- Written by: Robert Carrington
- Directed by: Claudio Guzmán
- Starring: Peter Fonda Douglas Fairbanks Jr.
- Music by: John Scott
- Country of origin: United States
- Original language: English

Production
- Executive producers: Jerry Leider Peter Snell
- Producer: Burt Nodella
- Cinematography: Jean Boffety
- Editor: Ronald J. Fagan
- Running time: 105 minutes
- Production company: Jerry Leider Productions
- Budget: USD 4 million or USD 5 million

Original release
- Release: May 13, 1980

= The Hostage Tower =

1980 American television film

The Hostage Tower is a 1980 American spy and thriller television film starring Peter Fonda and Douglas Fairbanks Jr., and directed by Claudio Guzmán, well known for his work in sitcoms.

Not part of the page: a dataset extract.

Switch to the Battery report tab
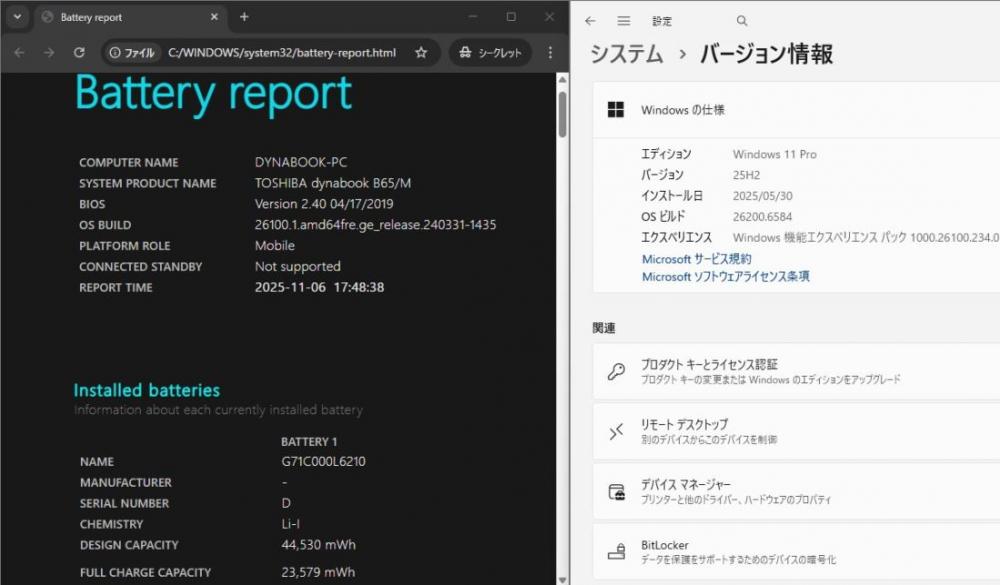 click(x=120, y=17)
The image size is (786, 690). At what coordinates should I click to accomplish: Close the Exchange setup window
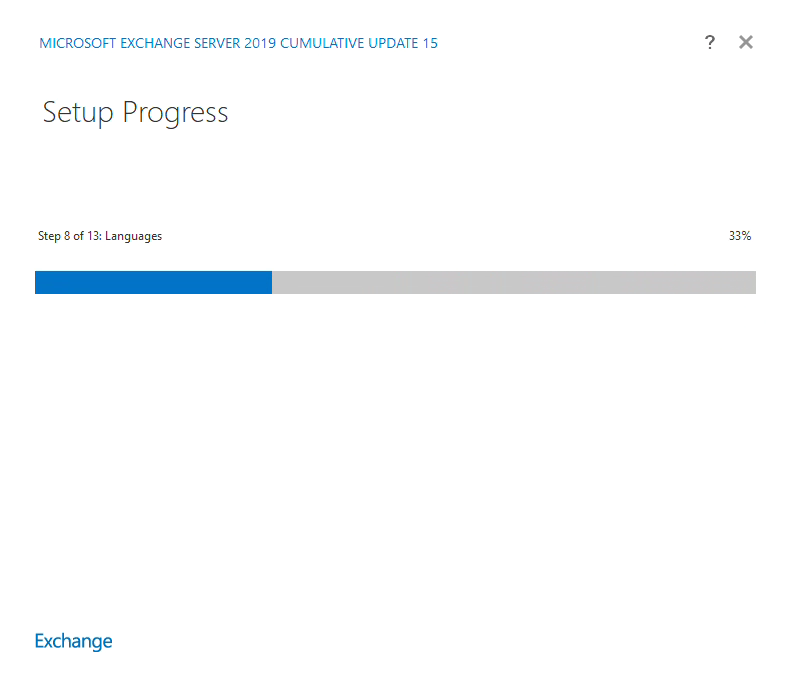[x=745, y=42]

It is based on a story by Alistair MacLean. A book based on MacLean's story by John Denis was the first in the series of UNACO books.

==Plot==
Criminal mastermind Mr. Smith (Keir Dullea) is being pursued by Malcolm Philpott (Douglas Fairbanks Jr.), the head of an international peace organization.

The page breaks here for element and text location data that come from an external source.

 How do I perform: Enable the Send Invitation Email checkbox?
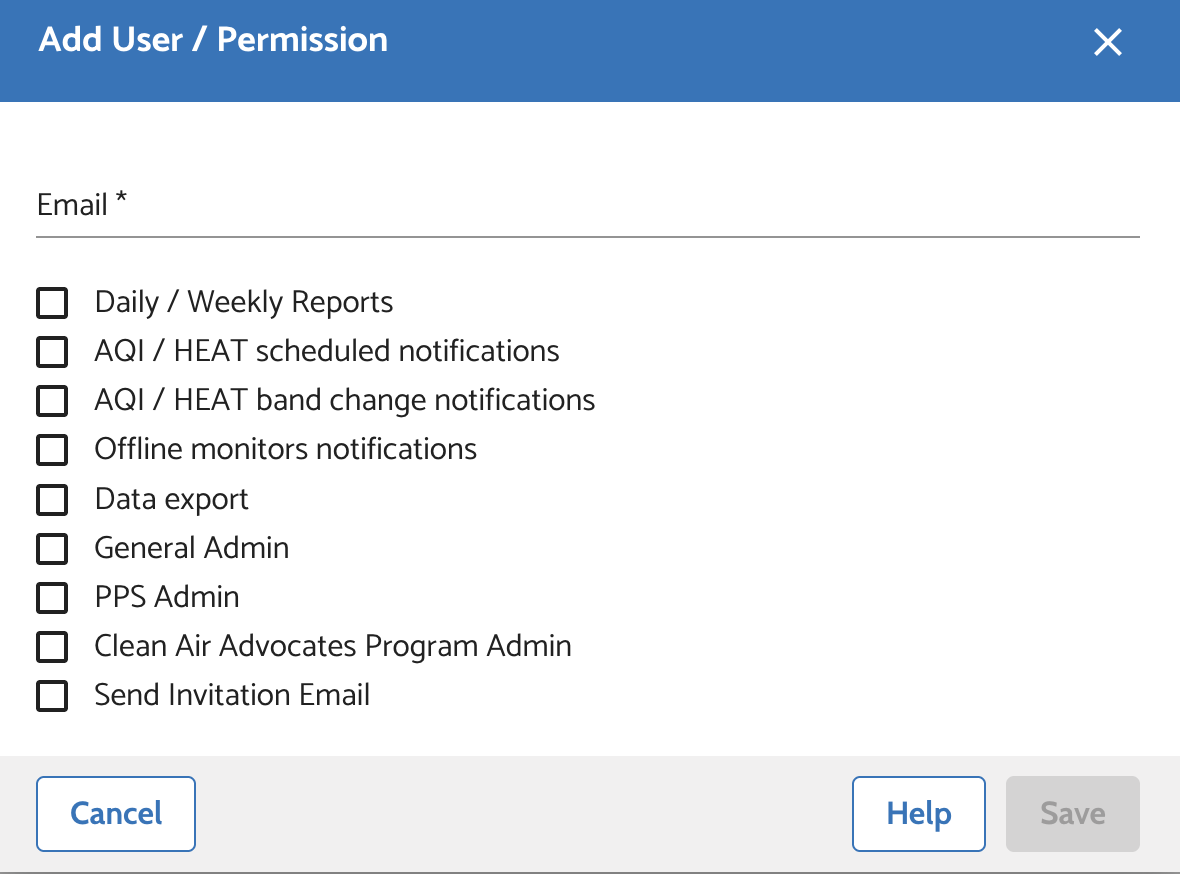[x=52, y=696]
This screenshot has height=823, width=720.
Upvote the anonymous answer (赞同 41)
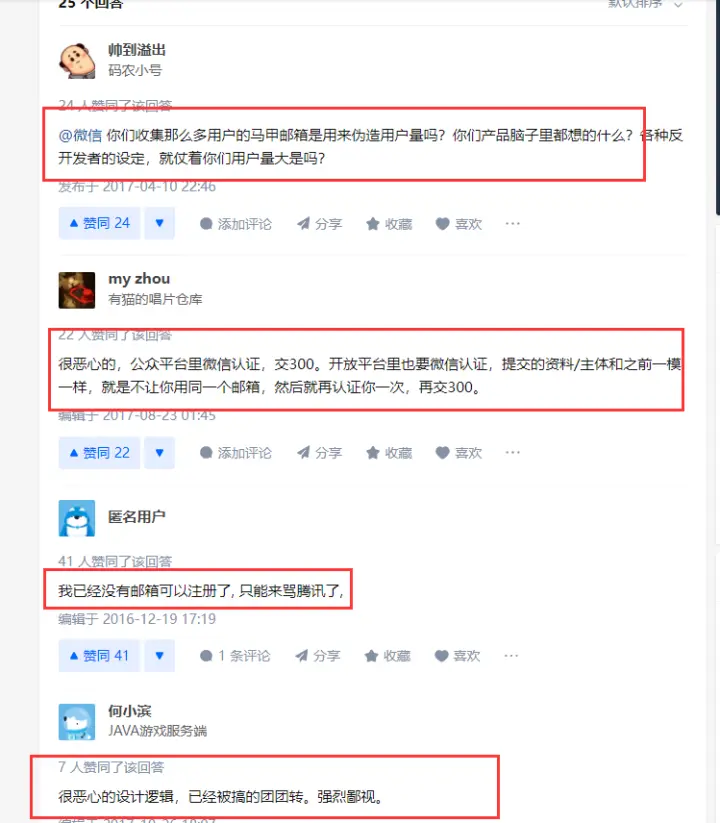[x=99, y=656]
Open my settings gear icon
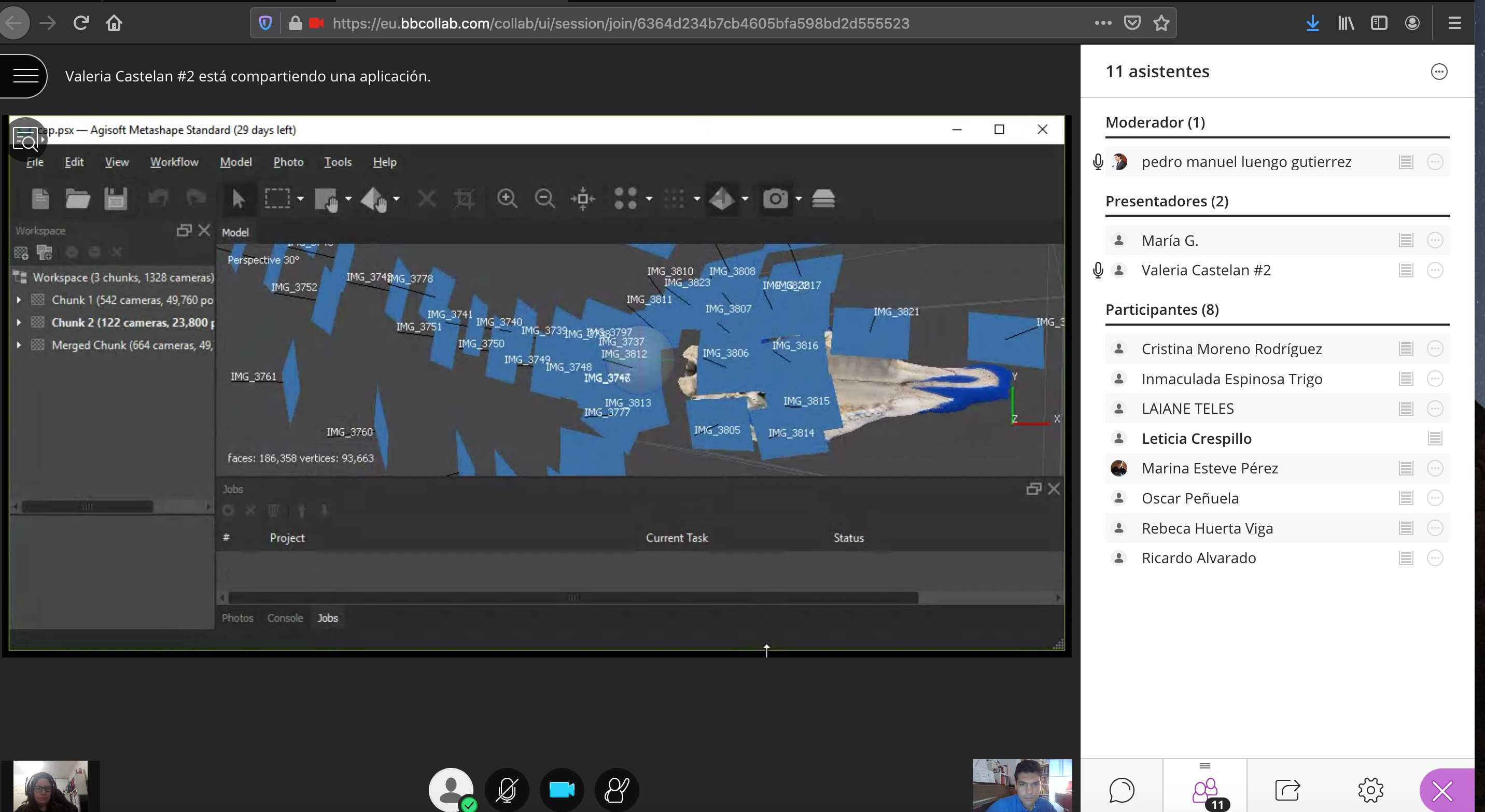The width and height of the screenshot is (1485, 812). 1370,790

Smith draws together a team for a heist including weapons expert Mike Graham (ex-CIA) and thieves Sabrina and Clarence. Sabrina and Clarence secretly work for Philpott.

When Mr. Smith captures the Eiffel Tower and kidnaps the mother of the President of the United States (Celia Johnson), Philpott must enlist the help of spies to take him down.

Mr. Smith demands a ransom of $30 million without which he will blow up the tower and the President's mother. He has protected the tower from infiltration by stealing four high-power lasers which will shoot anyone entering who is not equipped with a protective device.

==Cast==
- Peter Fonda as Mike Graham
- Douglas Fairbanks Jr. as Malcolm Philpott
- Maud Adams as Sabrina Carver
- Billy Dee Williams as Clarence Whitlock
- Keir Dullea as Mr. Smith
- Britt Ekland as Leah
- Rachel Roberts as Sonya Kolchinski
- Celia Johnson as Mrs Wheeler

==Production==
In the early 1970s, a series of films based on MacLean novels had not performed well at the American box office, including When Eight Bells Toll, Puppet on a Chain and Fear Is the Key. MacLean decided to focus on American television, collaborating with producers Peter Snell and Jerry Leider.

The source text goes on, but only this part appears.